At the moment, we’re just off the southern coast of Greenland. Traveling back in time. We left Dublin at 3:00pm, and arrive on the East Coast just before 5:00pm. I’m almost home! I’ll be laughing about all this in no time…
It’s that time of the year again, and I’ve been looking forward to it. Silver lights suspended all around town from the beautiful Haussmanian balconies, and neat rows of red and blue cabins erected in the town center. The Christmas Market is the embodiment of the spirit of the season. I love the glow of the lights, the smell of cinnamon and mulled wine, and the glorious explosion of rich colors. The holiday season is a beautiful time to be alive.
With this lovely image in mind, I dance out of work, looking forward to strolling about the market on my way home. My spirit is light, and I’m surprised there aren’t twittering doves lifting my coattails on the way out.
I arrive at the market with a bounce in my step.
A young couple is swinging their bags as they stroll, and they’re unceremoniously perfect in converging into my path, cutting me right off. No matter, they must be so lost in their loving reverie that they didn’t see me.
Then my heart starts to sink as I pass by each little cabin.
Vendors are selling snake oil and toe socks, ugly overpriced jewelry and cured saucisson that smell like feet. Waffles and churros are made from boxed mixes and dredged with off-brand imitation Nutella. Sacrilege.
Warped speakers vomit out “Last Christmas,” and the tinny sound of George Michael narrates my walk through town.
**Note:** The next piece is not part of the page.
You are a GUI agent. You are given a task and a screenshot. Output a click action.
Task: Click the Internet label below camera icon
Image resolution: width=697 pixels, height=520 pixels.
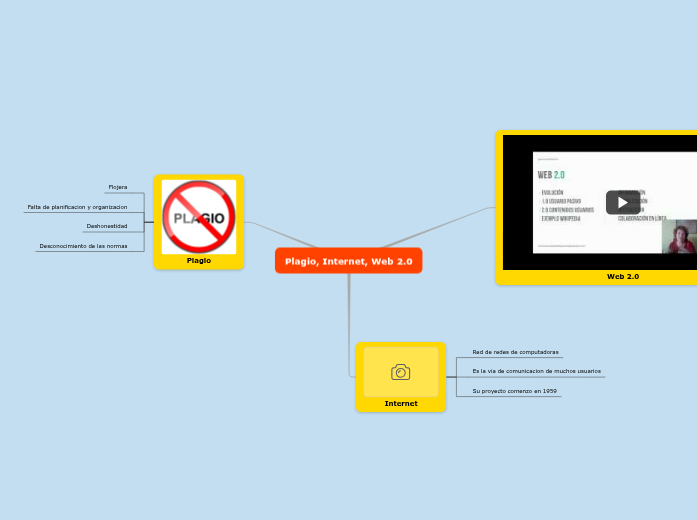(400, 404)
The song echoes and distorts off the storefronts, intercut with snippets of banal dialogue.
A vendor is displaying huge slabs of chocolate, filled with nuts and dried fruit. There is no plastic barrier, and I imagine passersby inadvertently touching the chocolate with their putrid hands, and germy children sneezing all over it. Merry Christmas, Grandma; here’s a taste of gastroenteritis.
A group of sour-smelling, salty-looking homeless dudes play patty cake while their dogs gnaw at their rope collars. One dog is spreading his own Christmas cheer all over the sidewalk; something tells me he hasn’t been eating enough kibbles.
All the while, George Michael’s buttery voice indulges the word “special,” and it’s following me at every turn. His sensual whispers are giving me douche chills. I try to keep my spirits up as he flirtatiously caresses each word, but it’s starting to wear on my soul.
Just ahead, a fat homeless guy shuffles along, muttering to himself. At once, like a backfiring jalopy, he fires out of both ends. He releases a massive wet fart, then coughs up onto the cobblestone.
A crescendo of wails starts up from the other side; a kid has just evacuated his churro all over the front of his jacket. Mom looks beyond exasperated, and she herself is fighting the urge to gag as she wipes up her kid with cheap disintegrating napkins.
I don’t have time to wish them a Merry Christmas because I’m dancing around the pavement now, swerving and side-stepping the well-trodden doggie piles. Like an unholy mandala, the traces of shit radiate outward from the foul nucleus. Animals.
This is no Christmas market. This is criminal. This is a farce.
On a human level, this is offensive. They’ve taken the spirit of Christmas, dolled it up with rouge and cheap perfume, and sold her off to the highest bidder. They’ve turned her out, and for what? As Seen On TV gimmicks and radio-controlled planes that the vendor insists on dive-bombing in front of you, expecting you to be impressed. Where are the homemade crepes with real fucking Nutella? Where’s the hippie selling handmade hemp bracelets and artisanal soap? This is sordid business.
Tim Curry is laughing diabolically somewhere, as “Time of My Life” starts to ooze out of the speakers. I gotta get outta here, man.
The holiday season is a beautiful time to be alive? Humbug.